Début 2017, un septuagénaire avait confié sa carte bancaire à une jeune femme pour acheter un gâteau. Elle en a profité pour aller grignoter ses réserves sur son compte… L’histoire finit au tribunal.

À 79 ans et sans famille, il était sans doute content d’avoir trouvé un peu de compagnie. Alors qu’il rentrait du supermarché à Pétange, une jeune femme de 22 ans était venue l’aider à pousser son caddie. Elle l’avait accompagné jusqu’à son domicile pour lui porter ses courses. Il comptait boire le café avec elle. Afin qu’elle puisse aller leur acheter un gâteau, il lui avait donc donné sa carte bancaire… Sauf qu’elle avait profité de cette occasion pour inspecter ce qu’il avait sur son compte en banque. Elle visait visiblement une plus grosse part du gâteau. Comme dira le parquet dans son réquisitoire : «Elle a trouvé la poule aux œufs d’or!»

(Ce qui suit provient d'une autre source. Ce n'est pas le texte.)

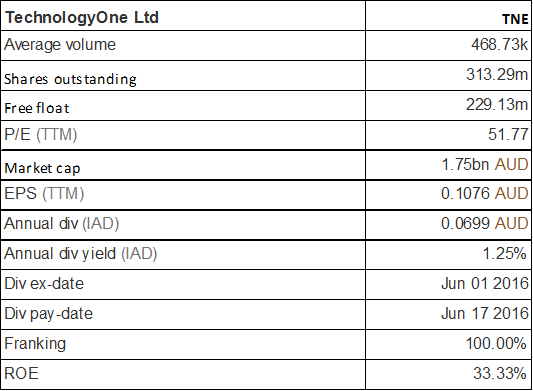Click the 1.25% dividend yield value
Image resolution: width=533 pixels, height=391 pixels.
click(x=505, y=253)
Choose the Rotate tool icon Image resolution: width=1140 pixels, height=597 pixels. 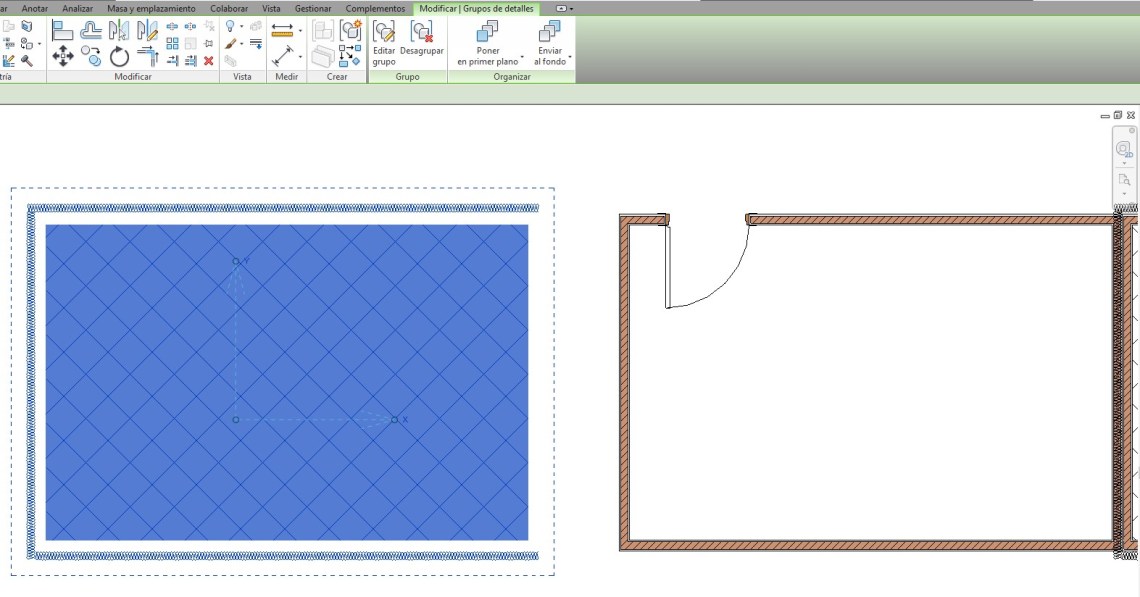[x=119, y=57]
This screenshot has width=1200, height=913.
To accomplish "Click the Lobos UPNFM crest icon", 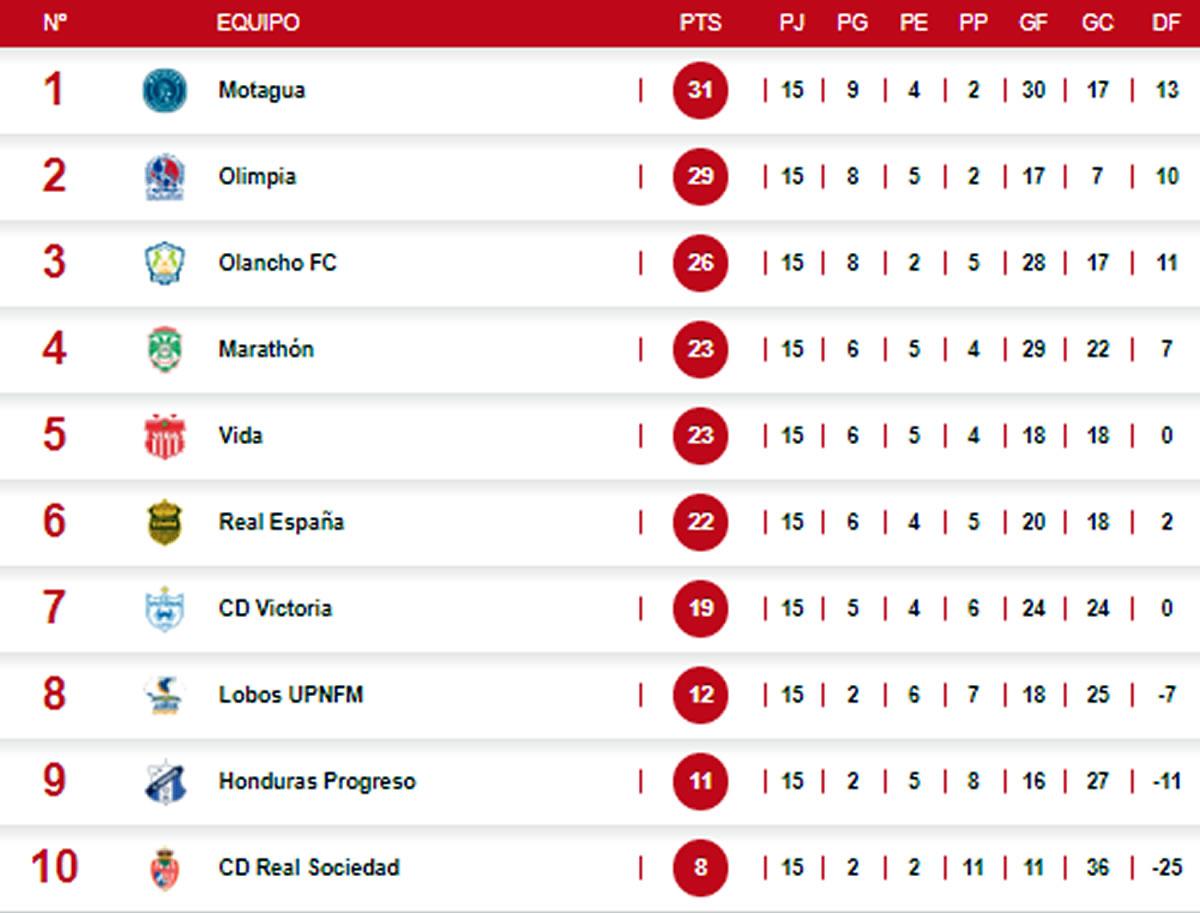I will (x=165, y=695).
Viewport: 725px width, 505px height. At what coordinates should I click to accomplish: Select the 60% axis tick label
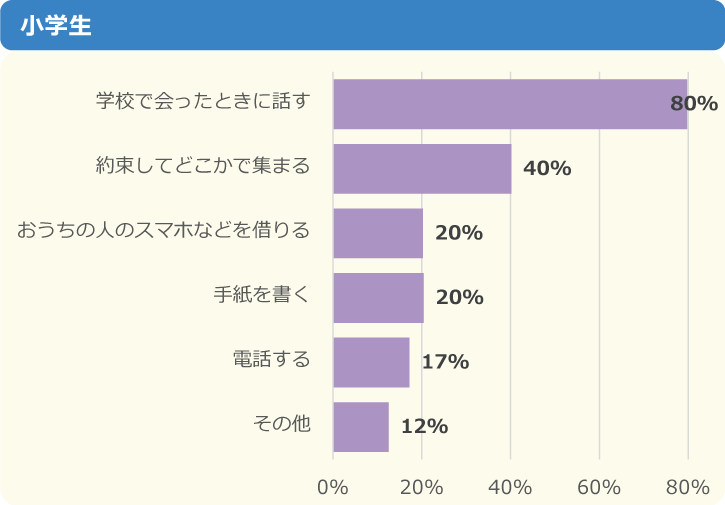coord(599,487)
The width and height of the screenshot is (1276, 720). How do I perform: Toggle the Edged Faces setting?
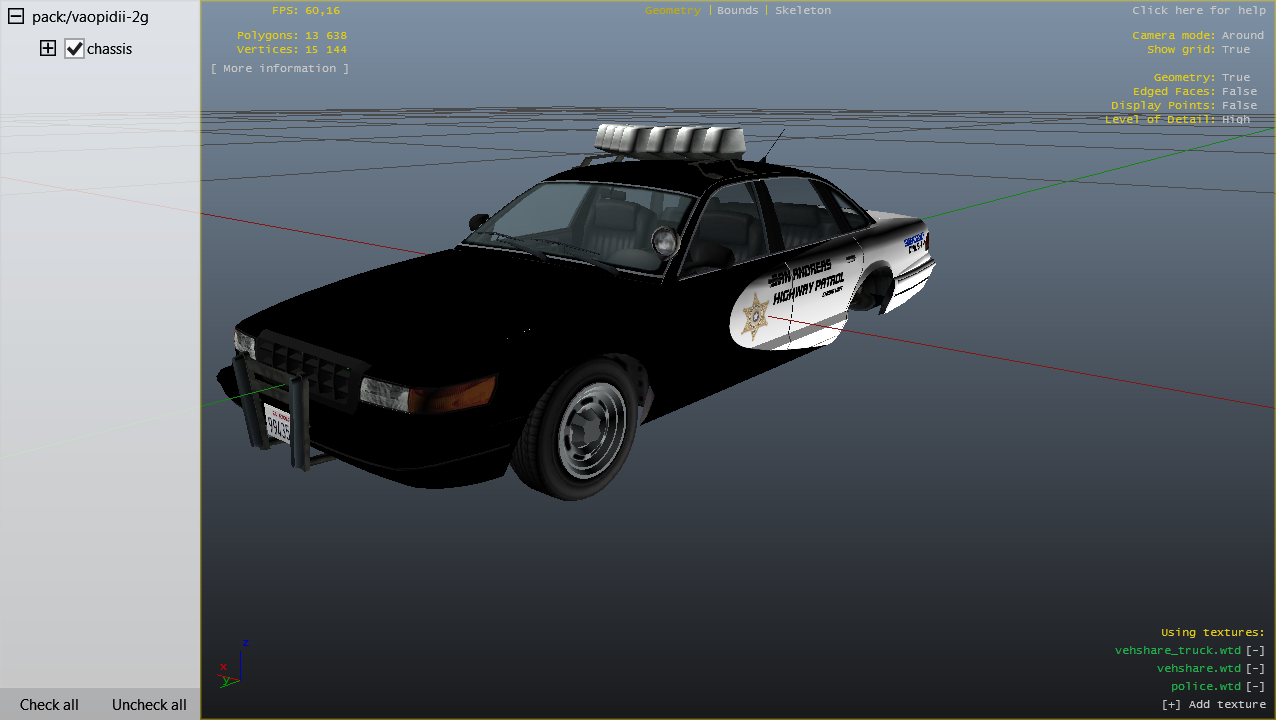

Cela ne s’était en effet pas arrêté avec les retraits de 500 et 220 euros, ce 13 janvier 2017. En deux petites semaines, elle avait réussi à déplumer le septuagénaire de près de 9 000 euros. Elle était bien entrée dans sa vie. La preuve : elle avait même réussi à obtenir une procuration sur son compte. Ce qui lui avait permis de retirer 2 500 euros d’un seul coup à Pommerloch. Un projet de mariage était même dans les airs…

Sauf que début février 2017, en allant un jour faire ses courses, plus moyen pour l’homme de mettre la main sur sa carte bancaire. La découverte sur son extrait de compte de dépenses pour lesquelles il n’avait pas d’explication avait inquiété le septuagénaire. Il avait décidé de bloquer sa carte et de porter plainte.

Le gâteau, le lavabo et… le jambon cuit

«Il avait beaucoup de fierté masculine. C’était difficile d’avouer qu’il s’était fait abuser», se souvient l’aide senior qui l’a accompagné dans ses démarches.

À l’aide des caméras de vidéosurveillance installées aux distributeurs de billets, la police avait réussi à identifier deux personnes. La première était la jeune femme qu’il avait accueillie chez lui. Elle était rapidement passée aux aveux. Elle conteste toutefois avoir abusé de sa faiblesse. «Je ne l’ai pas forcé à donner cet argent. Il était très lucide. Il m’a donné sa carte bancaire pour acheter un gâteau», a répété mardi matin à la barre du tribunal la jeune maman, âgée aujourd’hui de 26 ans. Polytoxicomane à l’époque, elle raconte avoir été «en manque» et «à la recherche d’argent».

«La toxicomanie n’est pas non plus une excuse pour tout», lui insufflera la présidente. Quant aux regrets exprimés, le tribunal, qui a vu les photos des caméras de surveillance, a exprimé ses doutes : «Vous étiez tout sourire!»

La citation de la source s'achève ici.